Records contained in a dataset

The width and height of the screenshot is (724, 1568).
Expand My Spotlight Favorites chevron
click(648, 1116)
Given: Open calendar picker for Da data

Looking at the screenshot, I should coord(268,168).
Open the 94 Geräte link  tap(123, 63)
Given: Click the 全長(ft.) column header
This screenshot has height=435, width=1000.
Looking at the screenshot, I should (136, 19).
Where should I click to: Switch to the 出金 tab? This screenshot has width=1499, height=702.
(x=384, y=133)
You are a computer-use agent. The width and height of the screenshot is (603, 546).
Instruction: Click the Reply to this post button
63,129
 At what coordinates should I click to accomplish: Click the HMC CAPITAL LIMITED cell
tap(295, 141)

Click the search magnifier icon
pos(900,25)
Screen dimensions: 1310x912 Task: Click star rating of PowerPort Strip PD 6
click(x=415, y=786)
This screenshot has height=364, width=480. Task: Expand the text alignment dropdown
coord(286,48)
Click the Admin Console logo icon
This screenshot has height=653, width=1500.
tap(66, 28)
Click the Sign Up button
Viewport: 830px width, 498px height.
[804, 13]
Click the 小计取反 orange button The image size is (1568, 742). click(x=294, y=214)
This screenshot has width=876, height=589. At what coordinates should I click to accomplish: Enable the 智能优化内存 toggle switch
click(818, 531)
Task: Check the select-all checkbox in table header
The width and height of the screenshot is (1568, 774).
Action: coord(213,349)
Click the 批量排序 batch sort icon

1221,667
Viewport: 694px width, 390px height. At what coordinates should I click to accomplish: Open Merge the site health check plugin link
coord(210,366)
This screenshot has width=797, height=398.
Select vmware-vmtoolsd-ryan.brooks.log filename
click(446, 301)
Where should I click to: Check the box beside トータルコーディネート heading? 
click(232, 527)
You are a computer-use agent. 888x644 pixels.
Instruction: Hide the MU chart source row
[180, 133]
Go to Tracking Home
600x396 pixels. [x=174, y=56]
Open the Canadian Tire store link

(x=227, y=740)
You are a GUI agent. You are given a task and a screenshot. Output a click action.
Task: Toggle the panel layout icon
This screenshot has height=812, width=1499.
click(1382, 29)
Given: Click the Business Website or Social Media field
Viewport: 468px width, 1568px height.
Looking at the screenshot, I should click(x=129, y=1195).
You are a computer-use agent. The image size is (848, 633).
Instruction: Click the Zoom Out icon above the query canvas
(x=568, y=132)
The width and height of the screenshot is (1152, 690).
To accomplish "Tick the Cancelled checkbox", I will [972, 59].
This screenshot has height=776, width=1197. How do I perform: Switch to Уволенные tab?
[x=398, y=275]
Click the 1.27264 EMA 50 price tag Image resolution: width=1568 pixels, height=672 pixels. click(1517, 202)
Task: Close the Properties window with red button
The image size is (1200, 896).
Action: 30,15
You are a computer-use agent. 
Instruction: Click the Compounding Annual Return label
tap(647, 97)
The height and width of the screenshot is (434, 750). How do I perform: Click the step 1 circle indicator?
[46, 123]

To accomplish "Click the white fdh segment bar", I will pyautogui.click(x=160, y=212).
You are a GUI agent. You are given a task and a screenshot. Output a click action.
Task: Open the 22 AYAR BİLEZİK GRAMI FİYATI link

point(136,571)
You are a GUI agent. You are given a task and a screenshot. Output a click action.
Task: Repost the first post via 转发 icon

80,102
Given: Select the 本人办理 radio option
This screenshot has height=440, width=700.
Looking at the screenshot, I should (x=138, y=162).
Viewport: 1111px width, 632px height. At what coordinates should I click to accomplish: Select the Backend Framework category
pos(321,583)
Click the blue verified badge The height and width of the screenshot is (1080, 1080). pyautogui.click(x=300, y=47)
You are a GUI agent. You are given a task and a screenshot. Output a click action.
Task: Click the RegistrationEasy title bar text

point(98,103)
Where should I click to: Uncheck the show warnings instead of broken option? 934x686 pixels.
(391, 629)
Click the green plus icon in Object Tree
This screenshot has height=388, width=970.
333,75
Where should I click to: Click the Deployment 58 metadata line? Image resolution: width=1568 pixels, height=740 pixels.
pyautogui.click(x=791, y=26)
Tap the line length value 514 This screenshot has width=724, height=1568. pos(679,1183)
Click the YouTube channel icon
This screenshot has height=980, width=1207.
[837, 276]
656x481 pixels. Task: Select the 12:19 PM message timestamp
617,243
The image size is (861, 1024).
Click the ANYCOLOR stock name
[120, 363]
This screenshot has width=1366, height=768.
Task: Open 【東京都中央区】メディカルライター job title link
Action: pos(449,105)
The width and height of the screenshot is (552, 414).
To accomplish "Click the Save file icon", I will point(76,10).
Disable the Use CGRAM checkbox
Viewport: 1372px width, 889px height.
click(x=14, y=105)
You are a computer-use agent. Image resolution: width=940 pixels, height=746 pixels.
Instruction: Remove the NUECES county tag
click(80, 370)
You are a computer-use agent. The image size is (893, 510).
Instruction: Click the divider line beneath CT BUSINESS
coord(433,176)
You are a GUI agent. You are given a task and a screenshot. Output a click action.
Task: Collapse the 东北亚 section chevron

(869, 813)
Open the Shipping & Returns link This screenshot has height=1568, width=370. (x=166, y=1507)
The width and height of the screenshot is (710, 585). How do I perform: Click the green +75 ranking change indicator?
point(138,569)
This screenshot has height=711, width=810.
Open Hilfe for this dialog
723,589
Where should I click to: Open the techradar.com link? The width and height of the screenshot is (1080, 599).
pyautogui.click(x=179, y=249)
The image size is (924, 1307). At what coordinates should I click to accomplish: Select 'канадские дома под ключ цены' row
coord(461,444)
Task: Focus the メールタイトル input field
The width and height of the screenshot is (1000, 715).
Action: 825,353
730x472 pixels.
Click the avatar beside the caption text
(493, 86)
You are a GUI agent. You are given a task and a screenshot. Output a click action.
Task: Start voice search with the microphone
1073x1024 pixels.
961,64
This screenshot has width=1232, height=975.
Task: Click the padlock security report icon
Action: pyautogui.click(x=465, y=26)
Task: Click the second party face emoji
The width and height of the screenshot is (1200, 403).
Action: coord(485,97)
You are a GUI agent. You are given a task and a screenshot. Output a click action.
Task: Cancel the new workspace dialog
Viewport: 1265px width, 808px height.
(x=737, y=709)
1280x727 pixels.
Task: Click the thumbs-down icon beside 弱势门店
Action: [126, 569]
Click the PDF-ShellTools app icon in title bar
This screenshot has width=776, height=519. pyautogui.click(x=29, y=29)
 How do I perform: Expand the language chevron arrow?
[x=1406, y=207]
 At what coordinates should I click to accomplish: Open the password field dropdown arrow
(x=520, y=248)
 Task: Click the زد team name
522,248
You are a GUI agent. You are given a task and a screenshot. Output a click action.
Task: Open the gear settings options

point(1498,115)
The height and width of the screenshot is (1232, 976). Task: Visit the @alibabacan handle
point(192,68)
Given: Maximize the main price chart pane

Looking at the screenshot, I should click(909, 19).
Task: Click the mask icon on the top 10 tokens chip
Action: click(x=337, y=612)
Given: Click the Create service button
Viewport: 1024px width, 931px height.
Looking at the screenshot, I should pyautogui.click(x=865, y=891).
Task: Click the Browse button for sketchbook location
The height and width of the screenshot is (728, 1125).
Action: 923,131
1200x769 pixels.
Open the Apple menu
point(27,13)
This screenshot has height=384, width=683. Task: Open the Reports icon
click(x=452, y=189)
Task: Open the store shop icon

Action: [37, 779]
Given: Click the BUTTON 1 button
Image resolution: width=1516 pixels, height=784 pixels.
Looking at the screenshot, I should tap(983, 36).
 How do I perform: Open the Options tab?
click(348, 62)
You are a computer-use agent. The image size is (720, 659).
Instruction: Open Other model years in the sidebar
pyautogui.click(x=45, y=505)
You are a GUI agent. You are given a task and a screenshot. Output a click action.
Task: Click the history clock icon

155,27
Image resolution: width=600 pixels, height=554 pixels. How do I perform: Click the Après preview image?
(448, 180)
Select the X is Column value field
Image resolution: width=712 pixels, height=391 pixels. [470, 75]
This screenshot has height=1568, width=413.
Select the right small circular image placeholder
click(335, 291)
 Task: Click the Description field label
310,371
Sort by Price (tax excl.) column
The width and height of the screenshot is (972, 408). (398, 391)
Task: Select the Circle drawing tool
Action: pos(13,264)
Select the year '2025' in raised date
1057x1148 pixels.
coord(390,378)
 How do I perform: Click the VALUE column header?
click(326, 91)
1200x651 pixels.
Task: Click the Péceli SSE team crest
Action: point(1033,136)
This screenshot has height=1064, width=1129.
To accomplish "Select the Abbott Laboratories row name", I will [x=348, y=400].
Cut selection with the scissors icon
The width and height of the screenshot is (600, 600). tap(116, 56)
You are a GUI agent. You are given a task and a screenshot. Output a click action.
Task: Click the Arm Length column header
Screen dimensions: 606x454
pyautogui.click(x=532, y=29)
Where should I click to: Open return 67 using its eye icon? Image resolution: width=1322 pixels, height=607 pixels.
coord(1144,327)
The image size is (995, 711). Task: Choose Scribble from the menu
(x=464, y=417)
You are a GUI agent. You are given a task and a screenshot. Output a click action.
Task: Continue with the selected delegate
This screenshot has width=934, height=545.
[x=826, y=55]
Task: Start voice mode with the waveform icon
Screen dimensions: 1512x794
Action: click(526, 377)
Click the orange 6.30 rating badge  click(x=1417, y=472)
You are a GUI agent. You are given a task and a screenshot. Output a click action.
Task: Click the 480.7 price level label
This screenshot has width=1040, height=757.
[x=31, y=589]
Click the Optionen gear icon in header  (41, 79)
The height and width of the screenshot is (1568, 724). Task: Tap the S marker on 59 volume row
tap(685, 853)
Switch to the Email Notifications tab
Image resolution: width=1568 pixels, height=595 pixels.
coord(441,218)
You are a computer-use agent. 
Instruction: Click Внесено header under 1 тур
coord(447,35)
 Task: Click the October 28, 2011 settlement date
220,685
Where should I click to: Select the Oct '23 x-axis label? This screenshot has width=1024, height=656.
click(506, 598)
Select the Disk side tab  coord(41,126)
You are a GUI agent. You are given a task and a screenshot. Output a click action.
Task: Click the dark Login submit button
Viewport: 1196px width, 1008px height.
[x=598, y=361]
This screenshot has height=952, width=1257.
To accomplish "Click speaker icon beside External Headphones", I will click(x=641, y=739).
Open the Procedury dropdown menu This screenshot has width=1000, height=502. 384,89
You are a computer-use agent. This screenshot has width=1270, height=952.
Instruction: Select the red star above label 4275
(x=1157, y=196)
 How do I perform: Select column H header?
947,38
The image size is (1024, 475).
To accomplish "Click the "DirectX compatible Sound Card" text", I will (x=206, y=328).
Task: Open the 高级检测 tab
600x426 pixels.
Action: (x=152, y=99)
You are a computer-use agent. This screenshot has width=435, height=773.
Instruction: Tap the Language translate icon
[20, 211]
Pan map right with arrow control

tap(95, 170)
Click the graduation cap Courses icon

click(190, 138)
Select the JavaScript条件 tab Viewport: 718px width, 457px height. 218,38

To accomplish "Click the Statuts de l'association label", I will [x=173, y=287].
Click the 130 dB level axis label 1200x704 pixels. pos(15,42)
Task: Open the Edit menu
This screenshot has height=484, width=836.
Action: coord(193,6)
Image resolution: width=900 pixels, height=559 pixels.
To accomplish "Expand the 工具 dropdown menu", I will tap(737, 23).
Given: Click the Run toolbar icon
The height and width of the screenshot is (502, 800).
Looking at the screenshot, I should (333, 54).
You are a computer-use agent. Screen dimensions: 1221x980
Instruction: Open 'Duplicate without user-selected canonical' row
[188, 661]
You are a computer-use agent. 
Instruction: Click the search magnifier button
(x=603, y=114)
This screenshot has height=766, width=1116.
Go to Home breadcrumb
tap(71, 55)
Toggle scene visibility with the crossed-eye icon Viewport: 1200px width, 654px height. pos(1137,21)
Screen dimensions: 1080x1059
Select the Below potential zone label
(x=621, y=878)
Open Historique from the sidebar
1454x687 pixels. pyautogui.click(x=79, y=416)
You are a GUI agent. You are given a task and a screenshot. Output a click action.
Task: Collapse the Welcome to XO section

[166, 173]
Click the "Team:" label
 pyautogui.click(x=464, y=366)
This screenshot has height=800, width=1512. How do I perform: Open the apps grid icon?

> [Work instruction] Scan the entries above and copy each line where "level" occurs.

> [Expected answer]
Task: Click the 480.7 price level label
Click the 130 dB level axis label 1200x704 pixels. pos(15,42)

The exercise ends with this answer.